Musings on Entrepreneurship and Innovation
Monday, July 19, 2004
Market Velocity and Organizational Pacing
I just came across an interesting posting regarding the management of creativity that highlights a conundrum:
- When the organization is "winning" there is enough time, resources, and opportunities to explore new options -- but there is also little incentive to change what isn't broken.
- When the organization is "losing" there is urgency, purpose, and often clarity for changing but there is also not enough resources to devote to exploring options, and this approach is not a long-term solution.
In other words, when we're flush, we tend to get passive and flabby. It's only when we're in the middle of a massive coronary does serious consideration of an exercise regimen enter our thoughts. Sometimes, the thought comes too late.

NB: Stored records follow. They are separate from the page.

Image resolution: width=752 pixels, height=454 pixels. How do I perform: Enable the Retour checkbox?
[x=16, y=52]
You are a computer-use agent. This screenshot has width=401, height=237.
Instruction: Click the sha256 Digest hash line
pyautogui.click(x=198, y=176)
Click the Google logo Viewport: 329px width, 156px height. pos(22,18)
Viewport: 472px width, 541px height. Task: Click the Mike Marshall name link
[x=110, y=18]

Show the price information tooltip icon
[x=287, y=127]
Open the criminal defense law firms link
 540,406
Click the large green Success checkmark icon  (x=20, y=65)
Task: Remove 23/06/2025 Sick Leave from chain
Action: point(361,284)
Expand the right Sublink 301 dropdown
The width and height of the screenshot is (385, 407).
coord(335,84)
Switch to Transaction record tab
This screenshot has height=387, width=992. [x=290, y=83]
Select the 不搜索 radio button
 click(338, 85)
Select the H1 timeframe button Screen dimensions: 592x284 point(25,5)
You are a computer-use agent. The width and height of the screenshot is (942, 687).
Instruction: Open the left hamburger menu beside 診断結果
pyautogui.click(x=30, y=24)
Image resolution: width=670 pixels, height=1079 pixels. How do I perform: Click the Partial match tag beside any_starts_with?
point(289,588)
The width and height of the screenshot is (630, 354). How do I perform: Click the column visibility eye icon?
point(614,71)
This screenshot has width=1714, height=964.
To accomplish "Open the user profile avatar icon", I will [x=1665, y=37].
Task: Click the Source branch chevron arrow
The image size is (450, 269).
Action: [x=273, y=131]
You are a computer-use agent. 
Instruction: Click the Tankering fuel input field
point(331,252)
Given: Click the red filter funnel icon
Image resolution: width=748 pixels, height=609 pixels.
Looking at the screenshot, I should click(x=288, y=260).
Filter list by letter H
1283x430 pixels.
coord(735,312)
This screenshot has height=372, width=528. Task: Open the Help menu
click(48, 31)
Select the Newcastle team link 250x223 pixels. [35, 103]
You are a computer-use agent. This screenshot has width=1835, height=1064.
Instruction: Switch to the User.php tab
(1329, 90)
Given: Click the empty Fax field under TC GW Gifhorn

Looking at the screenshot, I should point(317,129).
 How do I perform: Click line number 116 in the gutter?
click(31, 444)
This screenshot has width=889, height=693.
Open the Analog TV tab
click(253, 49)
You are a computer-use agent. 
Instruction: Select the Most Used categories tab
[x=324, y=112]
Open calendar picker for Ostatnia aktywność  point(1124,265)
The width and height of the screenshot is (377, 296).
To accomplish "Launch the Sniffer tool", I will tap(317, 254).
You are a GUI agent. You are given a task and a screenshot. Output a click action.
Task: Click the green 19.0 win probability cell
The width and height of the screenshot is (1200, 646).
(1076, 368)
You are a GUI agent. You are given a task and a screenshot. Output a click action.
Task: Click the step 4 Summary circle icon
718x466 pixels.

Organizational creativity, like exercise, takes time, thought, energy and other scarce resources. Consequently, a commitment to exploring options involves economic tradeoffs:
- Is our innovation and product development schedule aggressive enough for this market?
- How does our innovation rate compare to customers' shifting preferences?
- How can we make sure customers value the excellence we offer?
- How much is the bottleneck in manufacturing/finance/customer service going to hurt our growth?
- Is the market leaving the company behind? Is the market moving out of range of the products we offer?
- How fast is too fast?
These are the kind of questions that my Venture Dynamics Group colleagues, Laura Black and Don Greer of Greer Black Company, help companies answer. They are hard questions, to be sure, but the alternative to trying to answer them might be the equivalent of a corporate heart attack.